• Exercise aim
If a line in the records below contains "computer", copy that line.

*** Opening Available records ***

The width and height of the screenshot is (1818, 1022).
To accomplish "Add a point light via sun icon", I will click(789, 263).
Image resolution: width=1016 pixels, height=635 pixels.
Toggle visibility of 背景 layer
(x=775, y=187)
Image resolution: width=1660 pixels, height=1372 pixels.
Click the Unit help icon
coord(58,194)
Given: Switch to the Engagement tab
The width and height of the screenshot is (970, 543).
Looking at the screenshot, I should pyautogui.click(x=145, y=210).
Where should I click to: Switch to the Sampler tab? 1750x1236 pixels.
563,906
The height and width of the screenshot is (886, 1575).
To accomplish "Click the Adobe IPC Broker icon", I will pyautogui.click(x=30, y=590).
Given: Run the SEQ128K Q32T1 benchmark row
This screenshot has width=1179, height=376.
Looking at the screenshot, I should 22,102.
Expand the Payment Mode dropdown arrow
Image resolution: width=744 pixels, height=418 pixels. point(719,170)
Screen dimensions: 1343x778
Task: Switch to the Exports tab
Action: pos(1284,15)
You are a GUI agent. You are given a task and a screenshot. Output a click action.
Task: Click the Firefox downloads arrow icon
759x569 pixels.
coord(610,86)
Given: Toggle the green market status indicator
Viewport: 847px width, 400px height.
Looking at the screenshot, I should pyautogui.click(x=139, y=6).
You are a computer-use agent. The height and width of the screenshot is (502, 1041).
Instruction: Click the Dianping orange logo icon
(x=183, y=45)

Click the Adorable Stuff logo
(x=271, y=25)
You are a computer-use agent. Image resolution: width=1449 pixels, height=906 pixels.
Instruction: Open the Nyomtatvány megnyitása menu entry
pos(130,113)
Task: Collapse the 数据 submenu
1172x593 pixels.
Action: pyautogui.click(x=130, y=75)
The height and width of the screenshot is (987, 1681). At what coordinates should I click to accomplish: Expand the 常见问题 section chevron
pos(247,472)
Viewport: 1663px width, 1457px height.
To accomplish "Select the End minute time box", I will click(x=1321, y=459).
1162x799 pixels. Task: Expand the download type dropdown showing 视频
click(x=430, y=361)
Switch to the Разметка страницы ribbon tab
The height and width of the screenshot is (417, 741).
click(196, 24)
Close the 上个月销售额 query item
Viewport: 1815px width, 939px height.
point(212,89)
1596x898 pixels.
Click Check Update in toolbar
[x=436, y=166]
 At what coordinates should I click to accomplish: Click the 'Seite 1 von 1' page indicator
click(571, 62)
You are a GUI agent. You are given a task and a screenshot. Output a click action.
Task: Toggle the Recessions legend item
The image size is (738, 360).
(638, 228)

*** Closing Available records ***

• Answer below
You are a computer-use agent. The height and width of the screenshot is (502, 1041).
You are a computer-use agent. Image resolution: width=1449 pixels, height=906 pixels.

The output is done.